Des finances qui font défaut
Dès le départ, les musiciens ont peu d’argent, mais ils croient fortement en leur projet, à l’image d’Abderemane Wadjih qui affirme : « On n’est qu’au tout début de notre chemin et la consécration viendra. On travaille depuis un an pour justement arriver à cette consécration ».
Les premiers instruments ont été financés par l’association Uwanga et ce n’était pas évident, car les finances de l’organisation sont limitées, alors que par exemple un violon coûte 500€, un ould 600€ et un piano oriental 1500€. Certains instruments, comme la contrebasse, sont fabriqués sur place. Il fallait aussi trouver un endroit pour les répétitions et assurer le transport de chacun. « Financer un tel orchestre est incroyablement difficile, et cela à plusieurs niveaux. », affirme Abderemane Wadjih. « Nous avons été confrontés à un nombre incalculable de difficultés, mais les musiciens ont tenu le coup. Ils ont été très patients même si, parfois, le découragement nous atteignait devant le manque de soutien de nos autorités. »
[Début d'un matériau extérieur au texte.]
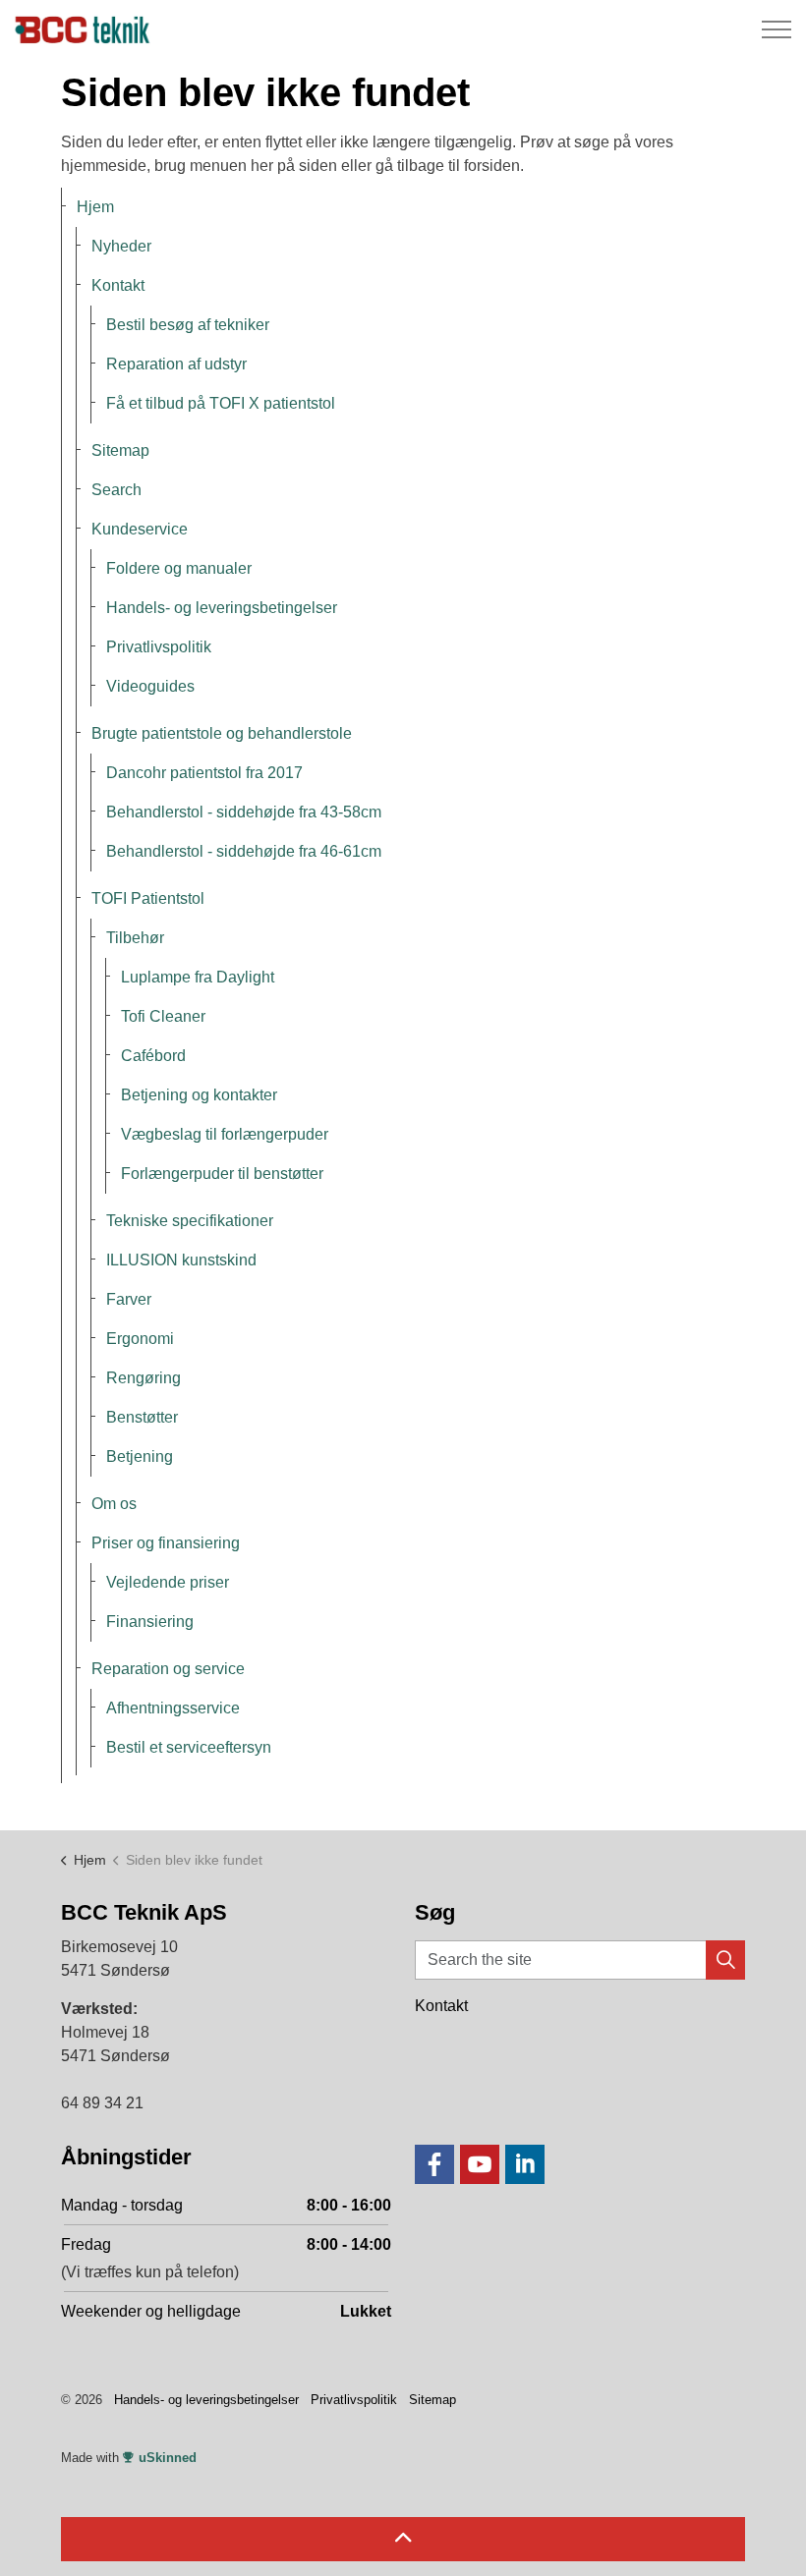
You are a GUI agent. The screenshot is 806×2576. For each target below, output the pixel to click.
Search (116, 489)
Après sept mois de répétitions dans le plus grand secret, en décembre 2022, l’orchestre se produit pour la première fois au CNDRS, le soir de la finale de la Coupe du monde. Ce premier concert n’a donc pas rencontré le succès et il a même creusé dangereusement les finances de l’orchestre. La déception est là, mais pas le découragement, ils sont sûrs d’être sur le bon chemin. Pourtant, les grandes sociétés de la place qui soutiennent un peu tout et n’importe quoi rechignent à leur apporter le soutien nécessaire. Le gouvernement, non plus. Qu’importe ! Dans le concert suivant, l’Alliance française est pleine, puis suivent de nombreux succès.
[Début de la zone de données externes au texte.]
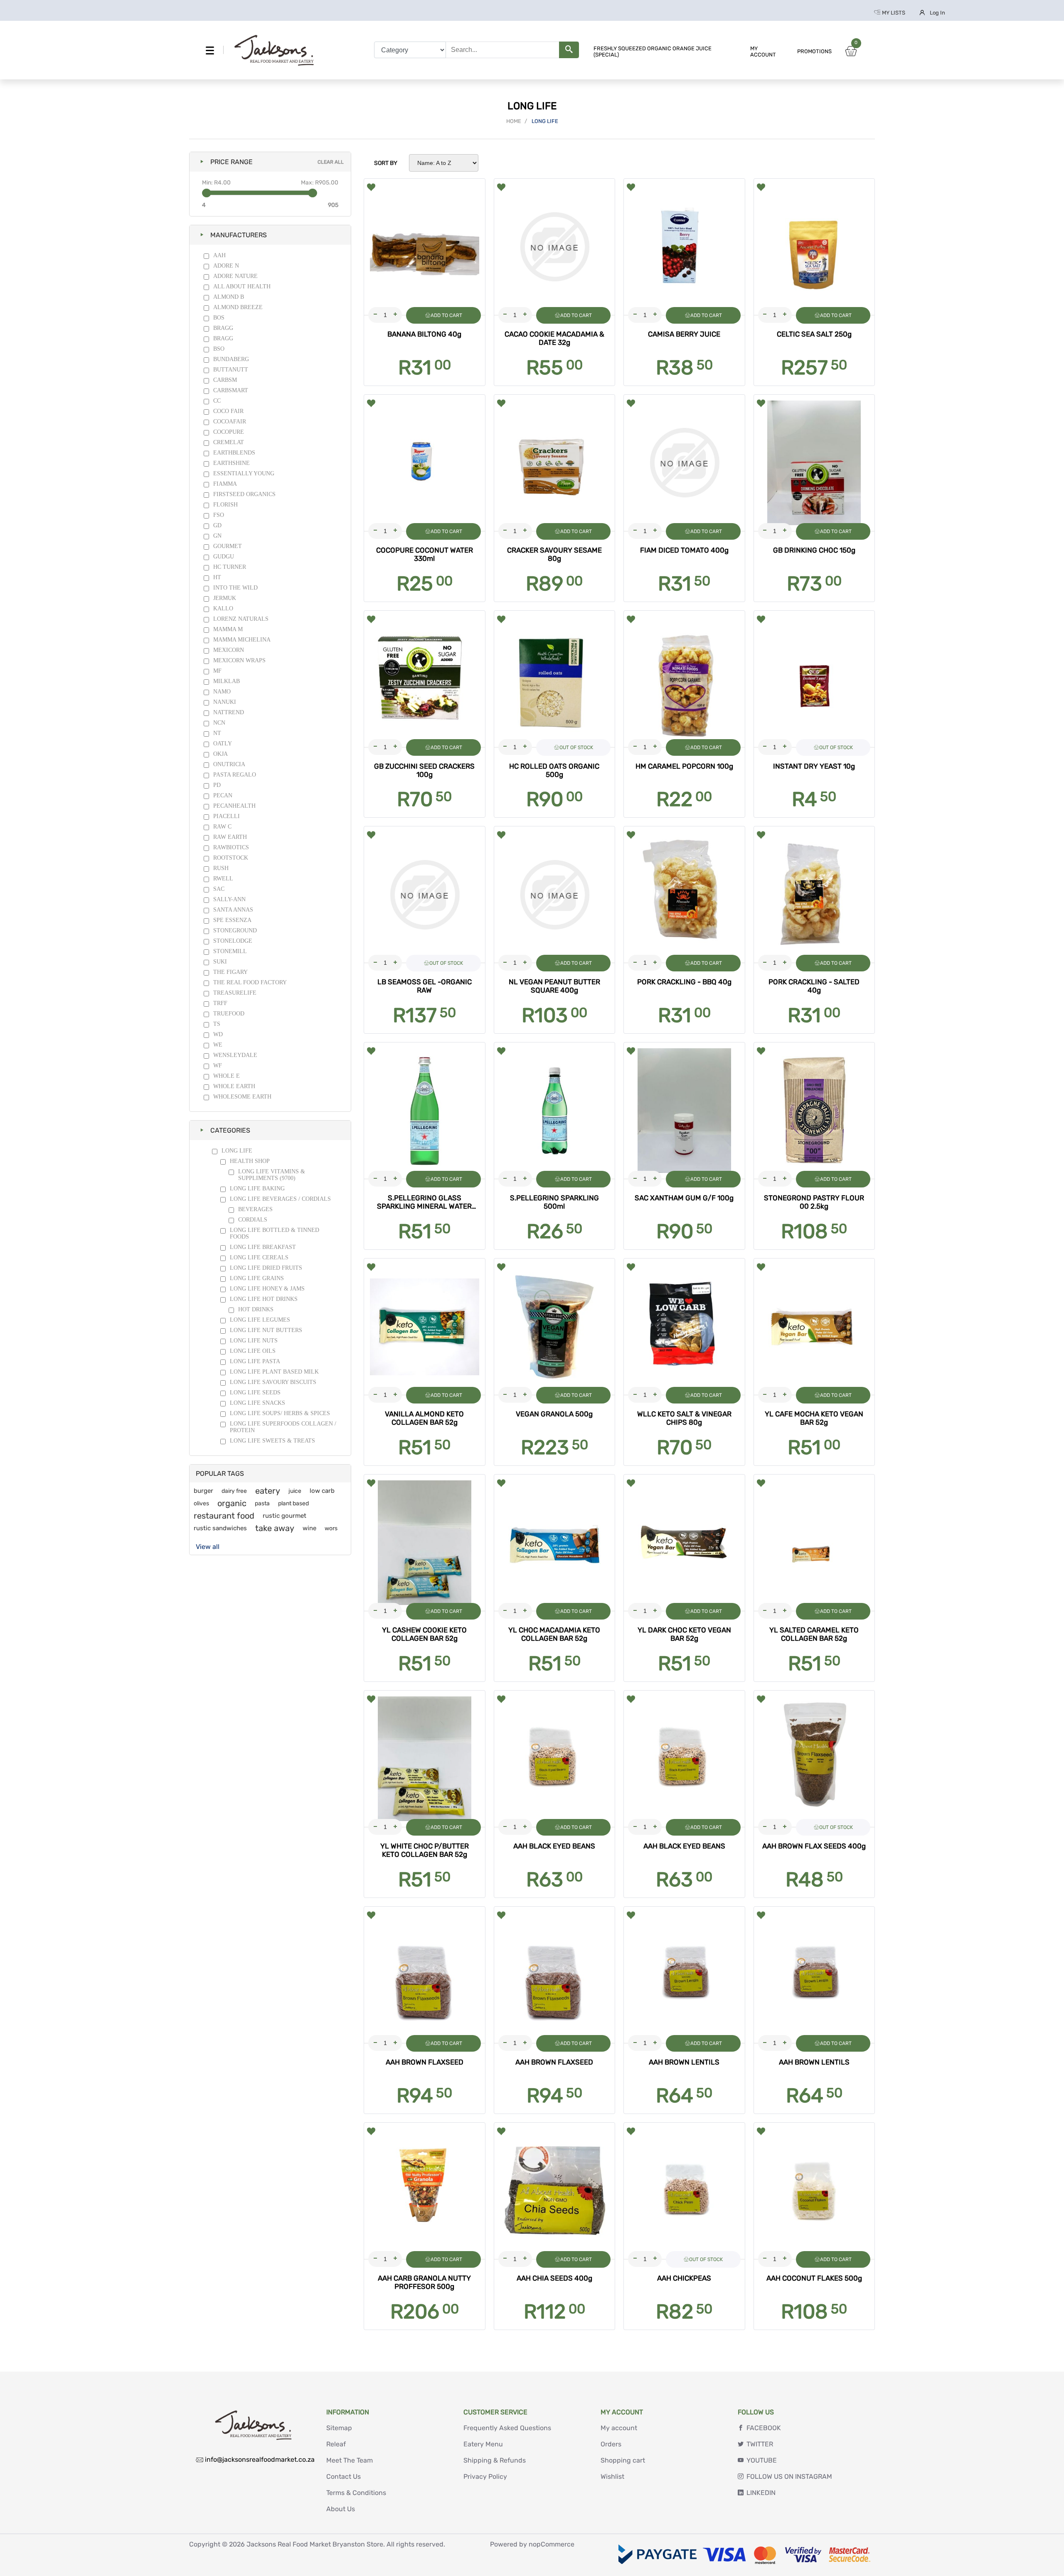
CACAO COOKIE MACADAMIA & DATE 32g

Pour acheter d’autres instruments et surtout commencer à s’autofinancer, le groupe a décidé cet été de se lancer dans le twarab de mariage. Il a donc accepté quelques dates. Il se produira ainsi à Bweni ya Bambao le 15 juillet, à Tsidje le 28 juillet et à Ikoni le 29. D’autres dates sont en discussion.
Uwanga, pour la renaissance des Comores
Twarab Ayn s’inscrit ainsi parfaitement dans les objectifs de l’association Uwanga (dont l’appellation adéquate devrait être ndo uwanga). Cette association fondée et gérée par des comoriens dont une grande partie d’entre eux sont des artistes, s’inscrit dans la même démarche, même si c’est à une moindre mesure, que la Renaissance française ou le mouvement de la négritude dans la mesure où, « il prône ouvertement l’idée d’une remontée aux sources et celle d’un renouveau, d’un nouvel essor de la culture comorienne dans sa globalité et dans tous ses composants au premier rang desquels l’homme lui-même tant il est vrai que la culture n’est pas une réalité autonome que l’on peut considérer indépendamment de ses acteurs », explique le fondateur, Abderemane Wadjih. Uwanga se veut donc le mouvement de la Renaissance comorienne.
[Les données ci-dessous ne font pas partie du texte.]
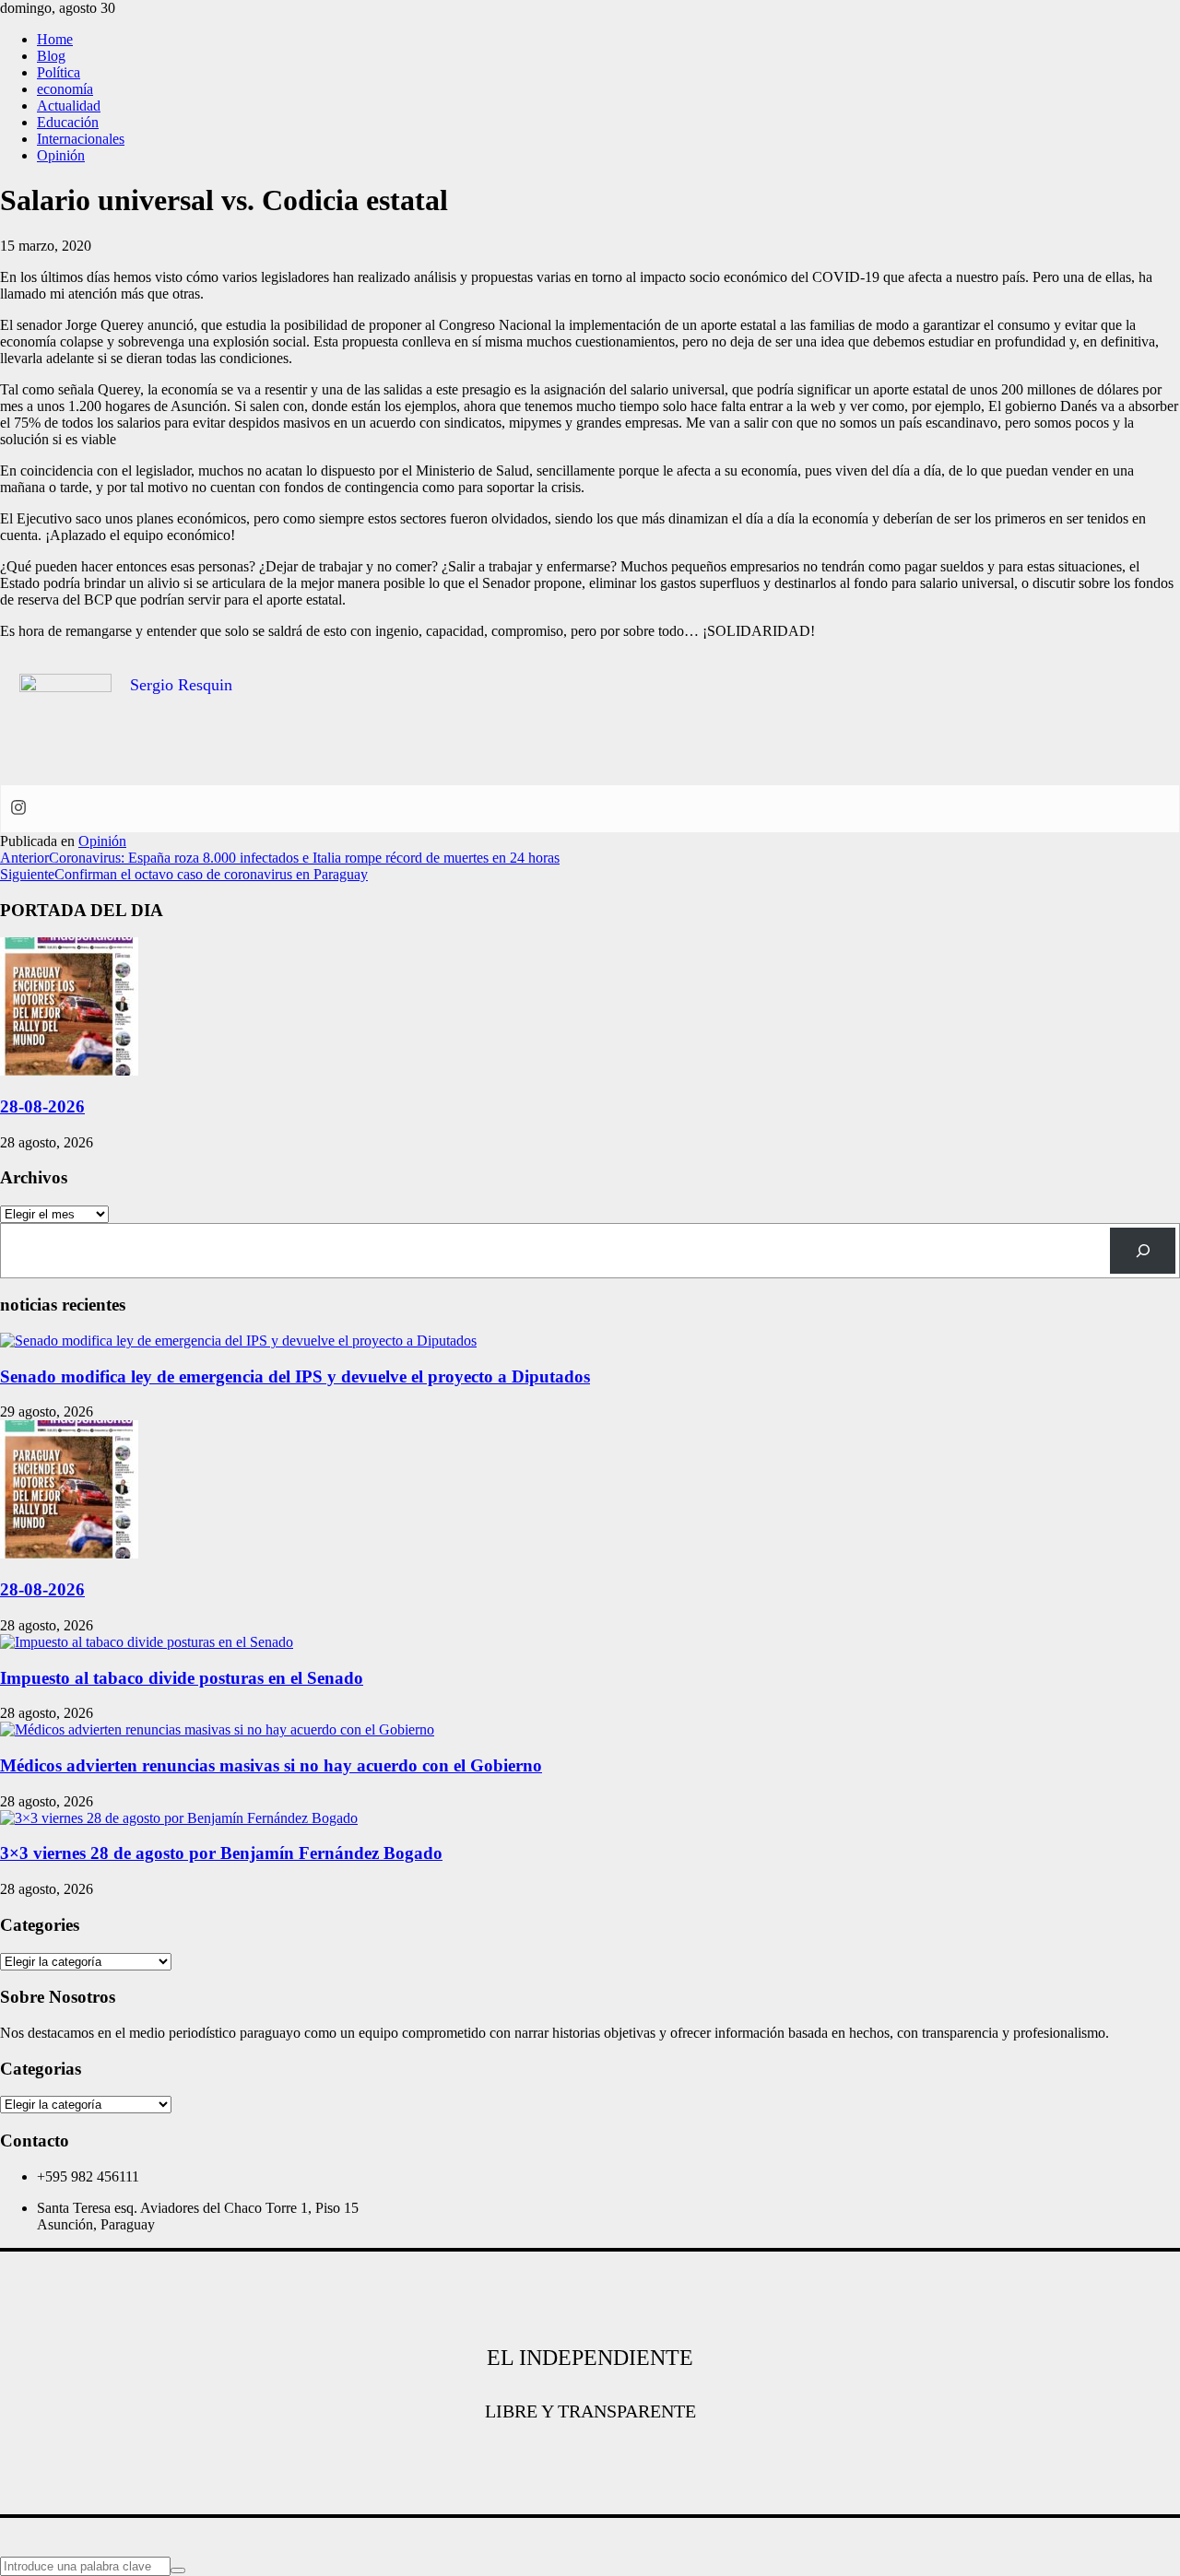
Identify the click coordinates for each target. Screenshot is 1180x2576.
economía (65, 89)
Depuis sa création, les promoteurs effectuent des recherches, mènent des actions culturelles, diffusent des émissions et présentent des parcours et des profils culturels exceptionnels. La création du Twarab Ayn est donc le plus grand projet de l’association, sa plus grande réussite, pour le plaisir des admirateurs du twarab comorien.